_Pixel coordinate grounding data_:
***
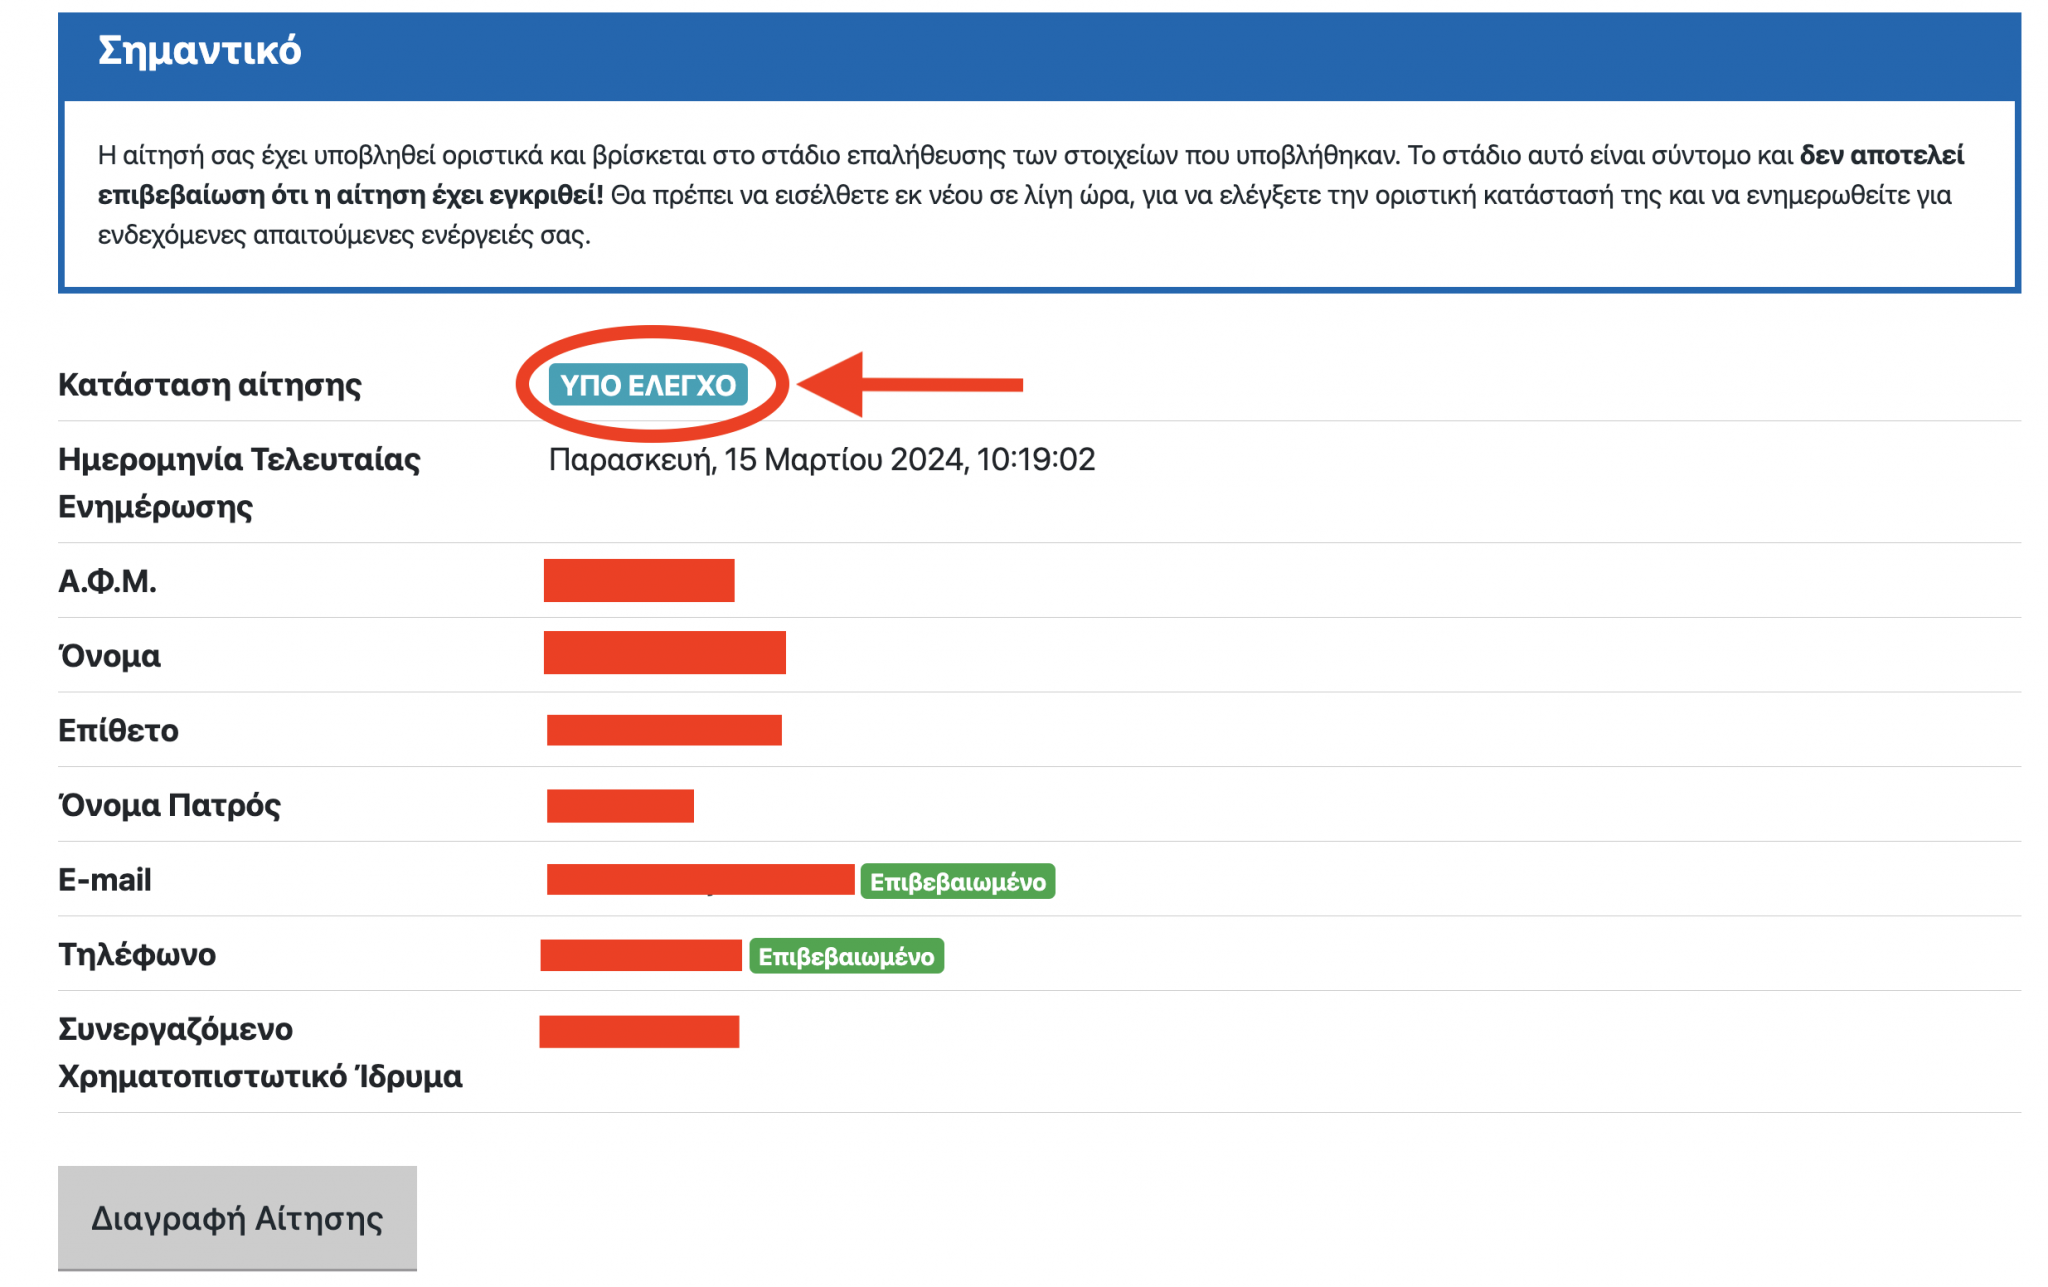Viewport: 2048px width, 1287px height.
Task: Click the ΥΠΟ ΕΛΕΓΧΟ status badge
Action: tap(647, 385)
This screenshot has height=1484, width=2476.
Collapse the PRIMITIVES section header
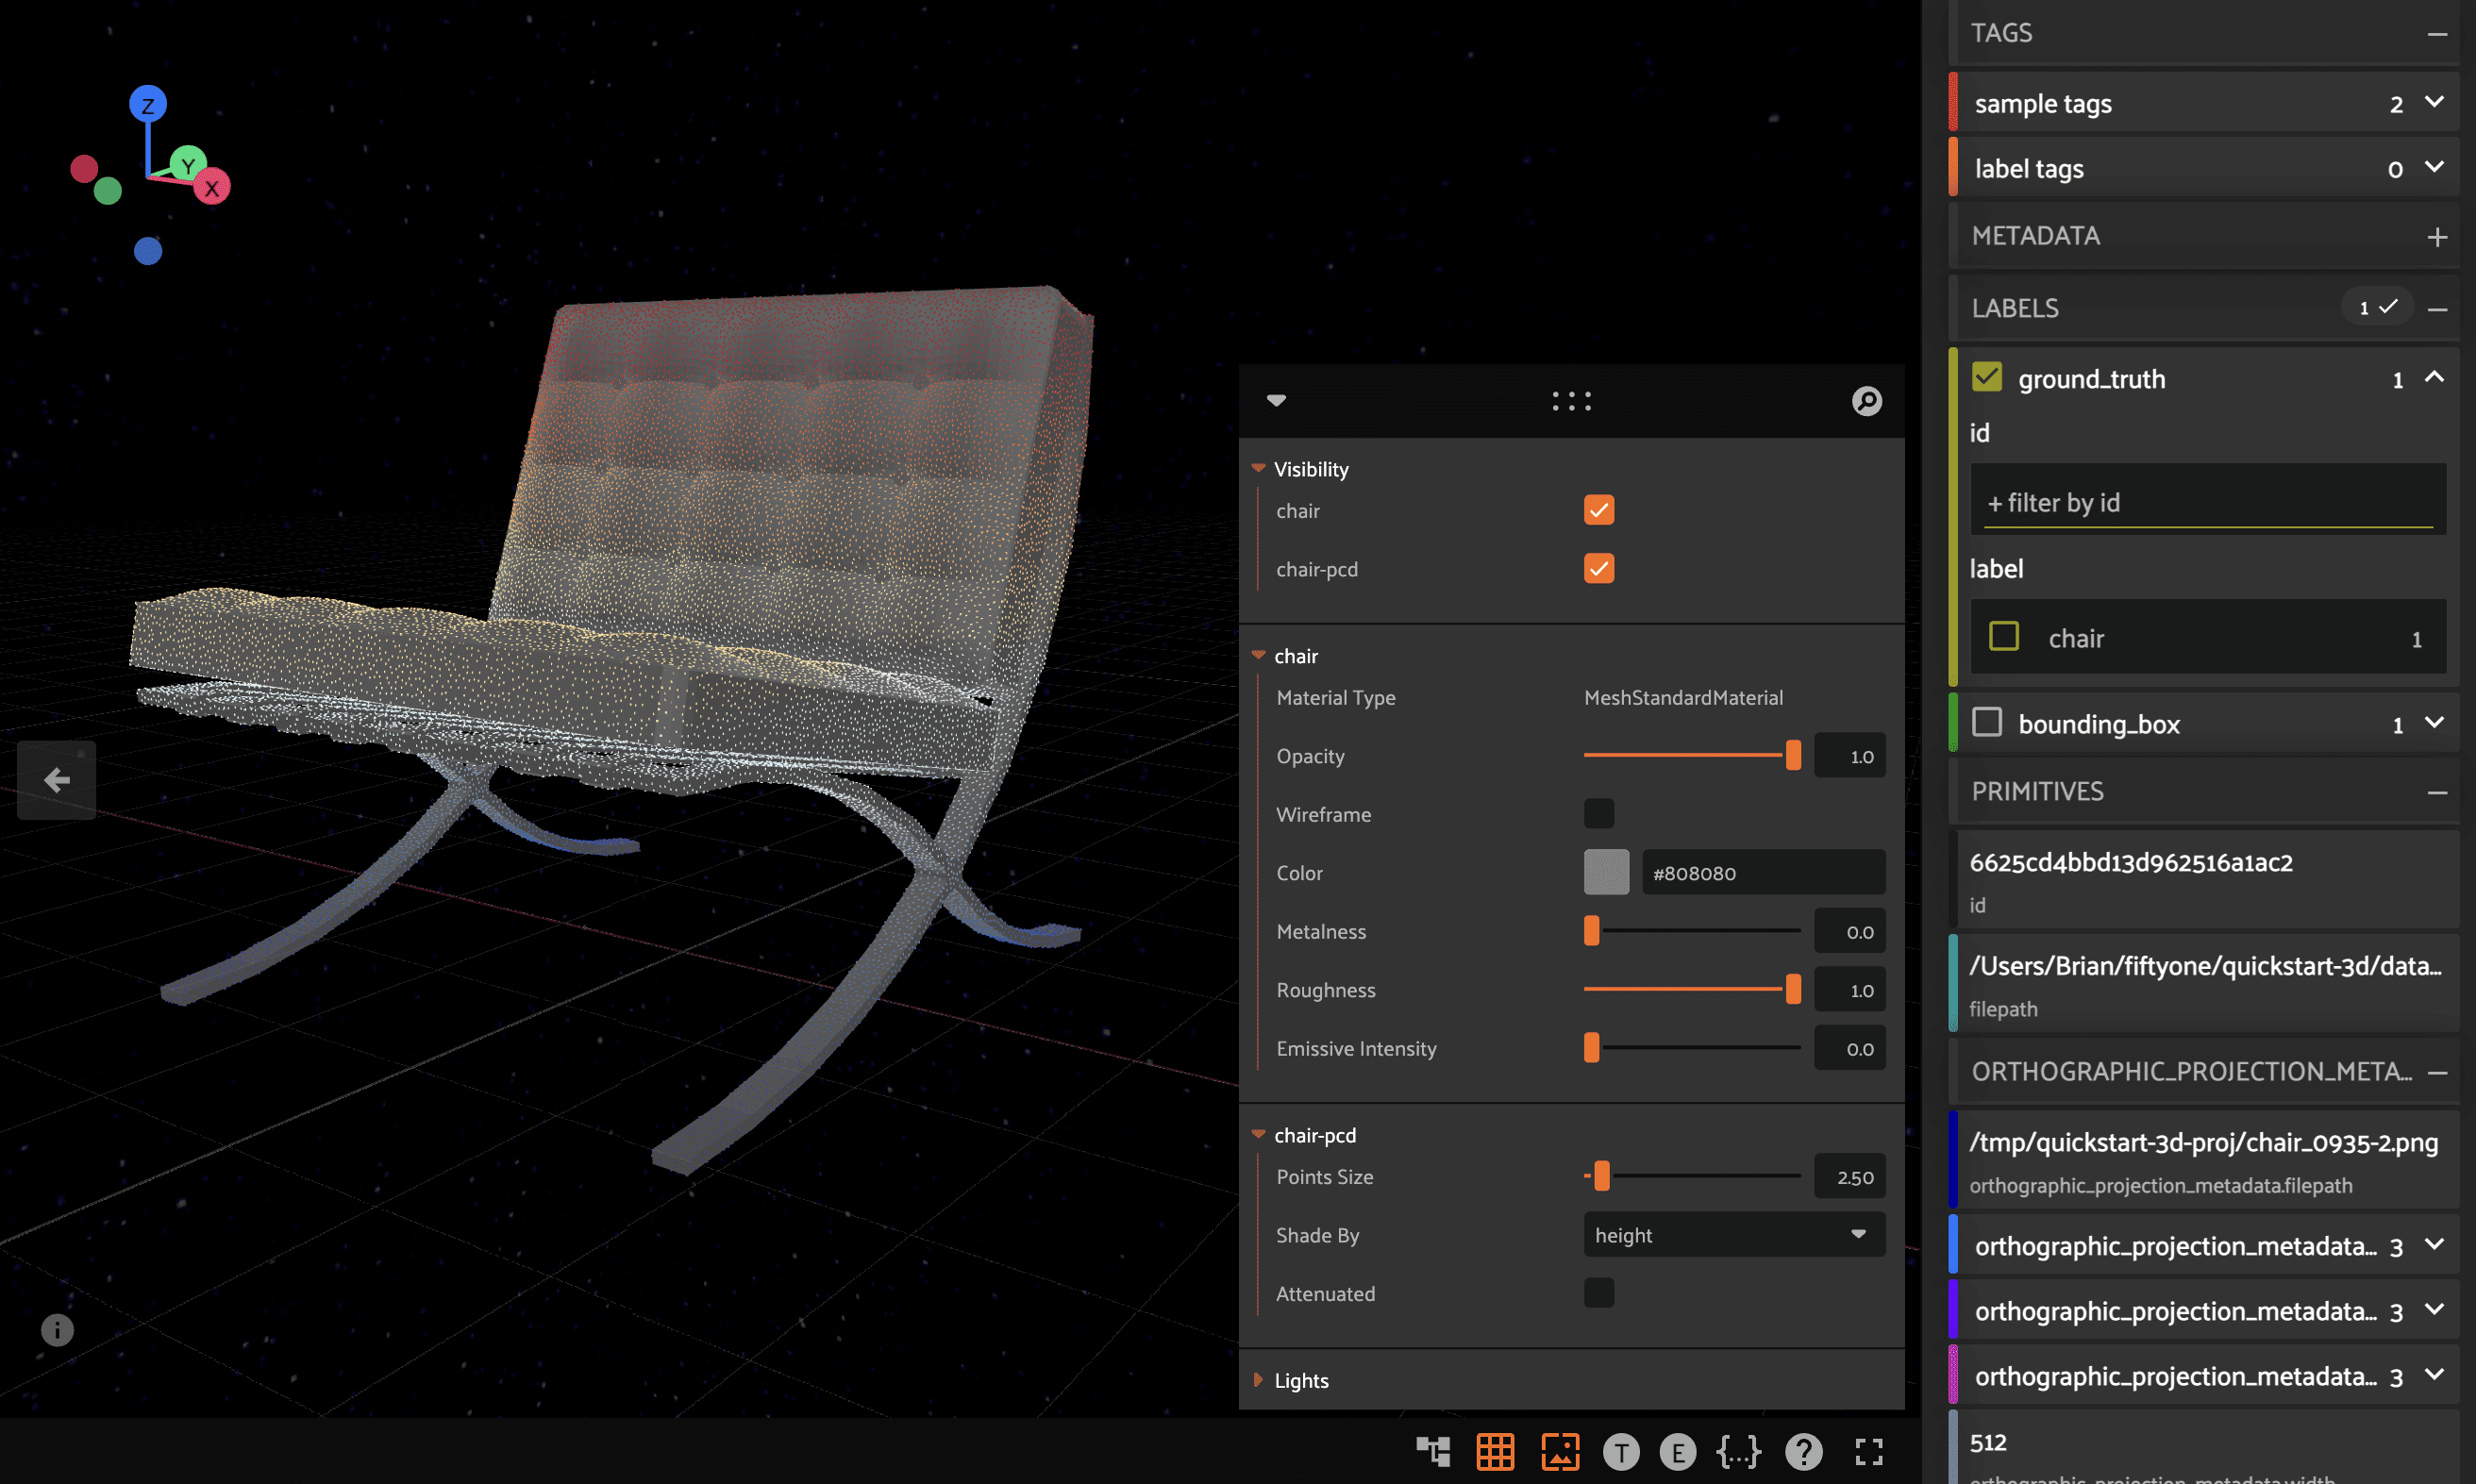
***
_What to work on_:
Beginning with the line where "This screenshot has height=1484, width=2476." appears, restate word for word every line down to the last one in the data, but keep the pictures out.

_Output below_:
This screenshot has height=1484, width=2476.
Collapse the PRIMITIVES section header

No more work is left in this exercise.